## Work to complete
In the data below, which lines hold "Tick"? Copy every one.

________

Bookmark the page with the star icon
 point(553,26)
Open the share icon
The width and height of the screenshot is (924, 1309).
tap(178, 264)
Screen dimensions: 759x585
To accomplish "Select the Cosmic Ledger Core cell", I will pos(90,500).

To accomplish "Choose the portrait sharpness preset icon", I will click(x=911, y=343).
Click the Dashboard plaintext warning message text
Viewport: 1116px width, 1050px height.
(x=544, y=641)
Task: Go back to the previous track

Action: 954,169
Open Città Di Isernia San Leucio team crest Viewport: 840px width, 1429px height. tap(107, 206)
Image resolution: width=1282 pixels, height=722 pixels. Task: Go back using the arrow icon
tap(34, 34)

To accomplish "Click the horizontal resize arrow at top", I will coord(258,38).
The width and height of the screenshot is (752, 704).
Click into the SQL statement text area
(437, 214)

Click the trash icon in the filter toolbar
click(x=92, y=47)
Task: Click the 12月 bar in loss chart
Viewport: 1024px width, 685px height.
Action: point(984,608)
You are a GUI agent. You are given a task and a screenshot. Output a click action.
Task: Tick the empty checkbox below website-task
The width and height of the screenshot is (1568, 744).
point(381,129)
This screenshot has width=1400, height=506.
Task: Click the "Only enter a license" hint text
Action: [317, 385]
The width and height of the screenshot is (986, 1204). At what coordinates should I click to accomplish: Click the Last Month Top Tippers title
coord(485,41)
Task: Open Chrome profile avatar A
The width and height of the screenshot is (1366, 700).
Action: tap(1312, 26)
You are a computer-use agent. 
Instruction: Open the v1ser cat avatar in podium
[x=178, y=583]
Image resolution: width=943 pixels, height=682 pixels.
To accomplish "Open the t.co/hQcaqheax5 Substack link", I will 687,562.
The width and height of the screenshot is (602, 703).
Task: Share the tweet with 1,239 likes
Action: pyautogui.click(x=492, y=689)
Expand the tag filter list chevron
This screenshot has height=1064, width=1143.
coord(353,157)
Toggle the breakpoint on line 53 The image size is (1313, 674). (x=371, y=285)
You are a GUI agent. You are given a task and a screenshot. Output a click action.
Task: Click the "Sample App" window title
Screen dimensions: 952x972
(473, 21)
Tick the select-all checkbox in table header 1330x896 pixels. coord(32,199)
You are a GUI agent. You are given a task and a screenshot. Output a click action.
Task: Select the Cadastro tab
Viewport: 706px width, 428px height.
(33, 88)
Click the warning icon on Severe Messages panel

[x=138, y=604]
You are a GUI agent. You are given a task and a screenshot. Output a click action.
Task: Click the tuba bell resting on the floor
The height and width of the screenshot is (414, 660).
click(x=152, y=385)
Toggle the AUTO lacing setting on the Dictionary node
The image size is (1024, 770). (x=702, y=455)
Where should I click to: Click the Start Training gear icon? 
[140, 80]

________

## Result of the task
Task: Tick the empty checkbox below website-task
Tick the select-all checkbox in table header 1330x896 pixels. coord(32,199)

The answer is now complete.